President's Budget Not Sufficient to Fully Renew Rental Assistance
According to a recent report by the Center on Budget and Policy Priorities (CBPP), President Obama's fiscal year 2013 budget request for HUD is at least $1.7 billion below the amount needed to fully renew rental assistance provided this year under HUD's three major rental assistance programs for low-income households: the Housing Choice Voucher, public housing, and Section 8 project-based rental assistance programs.
The proposed renewal funding for Housing Choice Vouchers could be as much as $440 million below the amount needed to renew all vouchers in use in 2012, risking the loss of voucher assistance for as many as 55,000 low-income families. The budget's funding for public housing falls well short of the amounts needed to cover agencies' operating and new capital repair expenses in 2013, let alone to begin to address the large backlog of unaddressed capital needs. And the budget's Section 8 project-based rental assistance funding is inadequate to provide a full 12 months of funding for all contracts with private owners.

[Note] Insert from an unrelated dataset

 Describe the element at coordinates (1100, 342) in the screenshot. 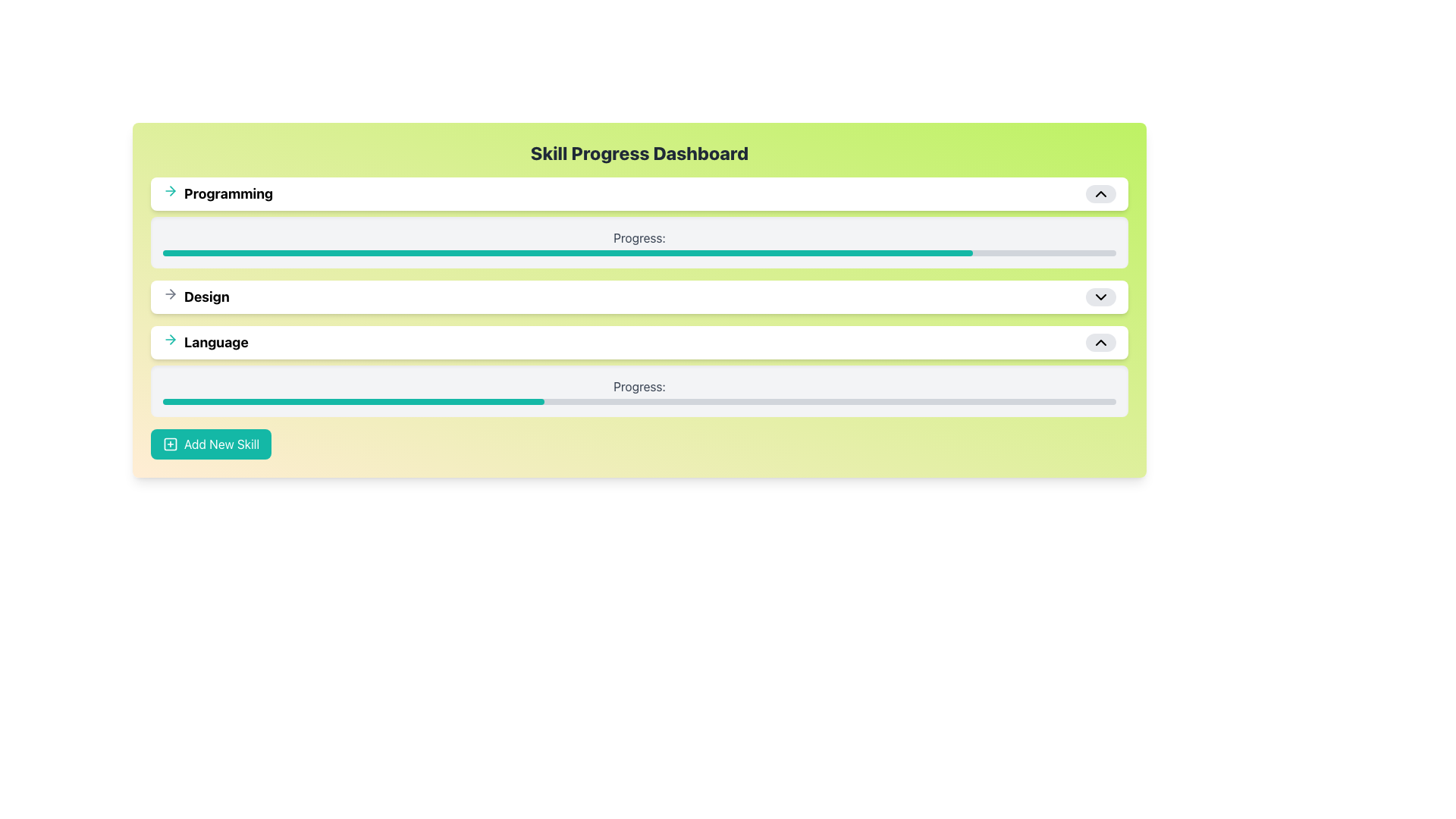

Moreover, according to the report, some of the policy changes that the budget proposes to help close these funding shortfalls are poorly designed or harmful to low-income families and should be rejected or modified. The most problematic of these would set a mandatory minimum rent of $75 for all HUD-assisted households. Half a million of the very poorest recipients of housing assistance would face rent increases that they would have difficulty affording; for the vast majority of these households, rents would increase by 50 percent or more. The report recommends that Congress increase renewal funding and modify or reject several of the HUD budget's cost-saving proposals.